I have been assigned to build a mobile web application. I have found two ways to develop that (there might be hundred other ways to do that, but I am aware of these two): jQuery Mobile and HTML 5.

Which one should I use? The application will be a normal web app, like a shopping web app or a user management system.

I am looking for compatibility in different phones and great UI with fast processing.

So, the ways I know is JQuery mobile and HTML 5.

Which one should I use?

It's not a case of using one or the other - you use both to create a solution.

HTML5 provides the framework to present your content, whether it is text, images, video, audio, or any mixture of the above.

jQuery (Original or Mobile) is used for "Progressive Enhancement", that is to provide additional functionality, features or flair to the HTML5 framework.

To ensure the best compatibility across the majority of devices, you want to have a website which is usable without the jQuery enhancement.

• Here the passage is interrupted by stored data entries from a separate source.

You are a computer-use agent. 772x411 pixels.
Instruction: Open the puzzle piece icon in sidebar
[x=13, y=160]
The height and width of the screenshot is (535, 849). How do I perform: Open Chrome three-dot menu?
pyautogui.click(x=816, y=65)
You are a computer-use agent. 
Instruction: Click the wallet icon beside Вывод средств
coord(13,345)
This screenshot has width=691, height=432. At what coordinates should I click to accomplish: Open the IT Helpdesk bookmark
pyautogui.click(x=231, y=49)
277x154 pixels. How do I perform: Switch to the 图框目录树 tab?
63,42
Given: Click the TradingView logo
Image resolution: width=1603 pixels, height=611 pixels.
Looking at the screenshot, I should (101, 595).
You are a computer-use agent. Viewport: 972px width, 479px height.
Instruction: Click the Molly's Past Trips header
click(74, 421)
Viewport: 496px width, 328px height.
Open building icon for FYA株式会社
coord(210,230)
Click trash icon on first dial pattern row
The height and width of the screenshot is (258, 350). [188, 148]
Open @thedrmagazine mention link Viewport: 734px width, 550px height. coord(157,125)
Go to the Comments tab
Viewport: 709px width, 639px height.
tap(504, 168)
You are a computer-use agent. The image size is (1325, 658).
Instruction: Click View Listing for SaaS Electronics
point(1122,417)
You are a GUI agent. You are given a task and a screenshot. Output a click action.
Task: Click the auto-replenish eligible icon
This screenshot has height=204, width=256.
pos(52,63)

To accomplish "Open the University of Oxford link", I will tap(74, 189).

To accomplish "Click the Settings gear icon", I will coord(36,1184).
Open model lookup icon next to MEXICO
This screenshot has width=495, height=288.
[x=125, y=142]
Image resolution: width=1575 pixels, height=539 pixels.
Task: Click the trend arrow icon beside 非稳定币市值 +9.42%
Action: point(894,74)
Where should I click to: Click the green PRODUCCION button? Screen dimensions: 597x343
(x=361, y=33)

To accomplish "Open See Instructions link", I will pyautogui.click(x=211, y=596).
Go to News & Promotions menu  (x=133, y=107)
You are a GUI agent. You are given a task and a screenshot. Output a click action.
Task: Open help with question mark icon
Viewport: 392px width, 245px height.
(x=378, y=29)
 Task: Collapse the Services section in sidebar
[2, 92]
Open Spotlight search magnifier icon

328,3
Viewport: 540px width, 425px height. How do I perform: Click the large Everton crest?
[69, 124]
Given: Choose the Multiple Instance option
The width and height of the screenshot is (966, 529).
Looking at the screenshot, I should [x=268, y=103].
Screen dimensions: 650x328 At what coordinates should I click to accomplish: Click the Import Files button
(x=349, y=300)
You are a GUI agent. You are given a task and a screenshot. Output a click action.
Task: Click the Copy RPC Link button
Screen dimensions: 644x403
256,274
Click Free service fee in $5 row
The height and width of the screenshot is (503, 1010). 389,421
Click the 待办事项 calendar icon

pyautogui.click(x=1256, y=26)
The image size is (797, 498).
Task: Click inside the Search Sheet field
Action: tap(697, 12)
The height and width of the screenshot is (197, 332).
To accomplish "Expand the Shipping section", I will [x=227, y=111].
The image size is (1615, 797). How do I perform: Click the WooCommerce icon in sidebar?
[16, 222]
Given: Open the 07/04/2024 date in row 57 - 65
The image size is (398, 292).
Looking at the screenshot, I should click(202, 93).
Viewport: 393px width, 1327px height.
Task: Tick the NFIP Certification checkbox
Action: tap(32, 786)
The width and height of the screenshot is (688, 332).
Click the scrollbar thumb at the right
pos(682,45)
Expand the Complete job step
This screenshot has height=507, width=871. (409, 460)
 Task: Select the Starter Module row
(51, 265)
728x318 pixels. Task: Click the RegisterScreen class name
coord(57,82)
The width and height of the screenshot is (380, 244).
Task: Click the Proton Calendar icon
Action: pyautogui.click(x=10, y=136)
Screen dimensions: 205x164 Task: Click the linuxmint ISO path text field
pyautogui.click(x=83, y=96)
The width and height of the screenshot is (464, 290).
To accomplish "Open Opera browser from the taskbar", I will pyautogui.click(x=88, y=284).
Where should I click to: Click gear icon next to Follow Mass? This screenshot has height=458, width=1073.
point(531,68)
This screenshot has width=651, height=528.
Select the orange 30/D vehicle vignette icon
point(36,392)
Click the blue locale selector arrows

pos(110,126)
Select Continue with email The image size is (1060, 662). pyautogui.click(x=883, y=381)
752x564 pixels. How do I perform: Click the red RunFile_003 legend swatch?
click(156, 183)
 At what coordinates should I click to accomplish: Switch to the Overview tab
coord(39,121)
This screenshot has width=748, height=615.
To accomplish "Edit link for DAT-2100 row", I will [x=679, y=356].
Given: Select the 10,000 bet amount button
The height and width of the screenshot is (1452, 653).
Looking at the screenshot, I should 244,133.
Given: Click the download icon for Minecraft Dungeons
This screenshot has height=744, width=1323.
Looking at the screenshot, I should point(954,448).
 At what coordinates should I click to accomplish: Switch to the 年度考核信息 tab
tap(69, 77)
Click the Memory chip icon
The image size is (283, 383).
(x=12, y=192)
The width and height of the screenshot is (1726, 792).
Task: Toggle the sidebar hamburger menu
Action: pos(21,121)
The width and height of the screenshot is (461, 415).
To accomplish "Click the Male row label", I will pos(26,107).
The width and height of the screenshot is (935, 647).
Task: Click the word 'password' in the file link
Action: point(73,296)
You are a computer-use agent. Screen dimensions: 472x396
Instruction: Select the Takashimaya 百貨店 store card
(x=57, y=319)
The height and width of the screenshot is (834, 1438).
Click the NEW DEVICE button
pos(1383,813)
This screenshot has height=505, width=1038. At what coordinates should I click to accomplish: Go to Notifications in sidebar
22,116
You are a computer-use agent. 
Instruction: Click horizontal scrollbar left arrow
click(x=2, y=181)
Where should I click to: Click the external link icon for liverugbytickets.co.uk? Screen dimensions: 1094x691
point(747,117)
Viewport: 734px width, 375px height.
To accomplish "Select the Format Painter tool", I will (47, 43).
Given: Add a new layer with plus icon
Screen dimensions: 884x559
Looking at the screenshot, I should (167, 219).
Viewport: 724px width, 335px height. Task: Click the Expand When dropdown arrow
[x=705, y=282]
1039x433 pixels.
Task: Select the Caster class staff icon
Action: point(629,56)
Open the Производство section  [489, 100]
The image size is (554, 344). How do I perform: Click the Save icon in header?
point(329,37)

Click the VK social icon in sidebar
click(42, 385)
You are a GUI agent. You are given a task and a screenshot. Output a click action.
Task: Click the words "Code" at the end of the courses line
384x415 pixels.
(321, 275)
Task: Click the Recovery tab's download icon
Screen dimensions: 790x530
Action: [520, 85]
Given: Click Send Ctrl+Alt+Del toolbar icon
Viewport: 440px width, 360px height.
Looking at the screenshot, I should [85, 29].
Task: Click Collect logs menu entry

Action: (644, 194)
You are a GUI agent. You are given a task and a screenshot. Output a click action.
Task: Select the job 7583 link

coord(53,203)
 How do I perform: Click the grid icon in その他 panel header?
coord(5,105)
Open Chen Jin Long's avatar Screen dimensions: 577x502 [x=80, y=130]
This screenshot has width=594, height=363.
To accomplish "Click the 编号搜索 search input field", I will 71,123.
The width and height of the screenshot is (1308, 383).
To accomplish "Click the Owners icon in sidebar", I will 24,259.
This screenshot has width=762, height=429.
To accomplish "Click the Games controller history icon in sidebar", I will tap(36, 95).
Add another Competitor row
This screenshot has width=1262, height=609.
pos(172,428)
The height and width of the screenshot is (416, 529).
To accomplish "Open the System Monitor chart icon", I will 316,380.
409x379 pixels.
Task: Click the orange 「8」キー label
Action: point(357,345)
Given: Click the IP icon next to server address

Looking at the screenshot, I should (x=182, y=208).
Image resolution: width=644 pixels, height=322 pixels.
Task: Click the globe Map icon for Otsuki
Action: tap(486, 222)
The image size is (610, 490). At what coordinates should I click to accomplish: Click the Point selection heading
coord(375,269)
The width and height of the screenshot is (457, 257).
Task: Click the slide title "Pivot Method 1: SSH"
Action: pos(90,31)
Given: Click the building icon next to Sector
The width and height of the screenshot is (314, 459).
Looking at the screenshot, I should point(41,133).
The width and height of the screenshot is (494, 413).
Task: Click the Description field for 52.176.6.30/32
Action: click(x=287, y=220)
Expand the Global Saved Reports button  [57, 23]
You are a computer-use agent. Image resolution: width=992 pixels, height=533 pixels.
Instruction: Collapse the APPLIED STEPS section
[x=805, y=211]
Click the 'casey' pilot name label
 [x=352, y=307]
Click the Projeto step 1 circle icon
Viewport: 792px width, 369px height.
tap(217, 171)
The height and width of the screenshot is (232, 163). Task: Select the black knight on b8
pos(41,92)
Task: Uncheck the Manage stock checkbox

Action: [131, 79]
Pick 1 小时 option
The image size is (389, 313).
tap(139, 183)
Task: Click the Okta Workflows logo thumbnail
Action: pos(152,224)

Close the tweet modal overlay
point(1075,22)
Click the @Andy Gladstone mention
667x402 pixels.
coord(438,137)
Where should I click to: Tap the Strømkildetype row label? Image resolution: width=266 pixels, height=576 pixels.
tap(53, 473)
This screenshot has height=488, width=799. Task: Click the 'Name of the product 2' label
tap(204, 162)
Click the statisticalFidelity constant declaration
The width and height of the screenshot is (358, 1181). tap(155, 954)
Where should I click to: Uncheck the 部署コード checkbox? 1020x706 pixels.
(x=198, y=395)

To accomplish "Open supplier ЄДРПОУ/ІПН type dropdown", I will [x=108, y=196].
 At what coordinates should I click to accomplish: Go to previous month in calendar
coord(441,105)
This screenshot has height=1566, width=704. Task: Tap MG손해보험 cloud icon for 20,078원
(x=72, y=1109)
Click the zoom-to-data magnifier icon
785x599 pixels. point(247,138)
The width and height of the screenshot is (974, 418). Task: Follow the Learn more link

Then, once you have that, you can use jQuery (and/or standard javascript) to add the "nice-to-have"s, like animations, AJAX interactions, geolocation, etc.

Lucanos is right in the sense that HTML and jQuery aren't alternatives. (Browsers display HTML, and then you write JavaScript — possibly using a framework like jQuery — to manipulate that HTML in custom ways where necessary.)

However, if you're using “HTML5” in the Apple sense of the word (ie to describe HTML5, CSS3, and browser-specific extensions to CSS), then there are some choices to make — eg some WebKit-based mobile browsers support CSS animations, which should perform faster than JavaScript animations.

I'm not familiar with jQuery Mobile — it might well use CSS animations when they're supported, and simulate them when they're not, meaning you get wider compatibility without much runtime performance cost.

But for mobile, personally I think you're better off picking the most popular platforms (ie iOS and Android), and writing to their capabilities, without bothering with a framework like jQuery Mobile. That way you serve most of the market with less effort (and thus serve them better), rather than making everyone download jQuery Mobile just to serve a few older phones that'll get binned in a year or two anyway.

Disclaimer: this depends entirely on your target market. If they all use old phones, write to the capabilities of those phones.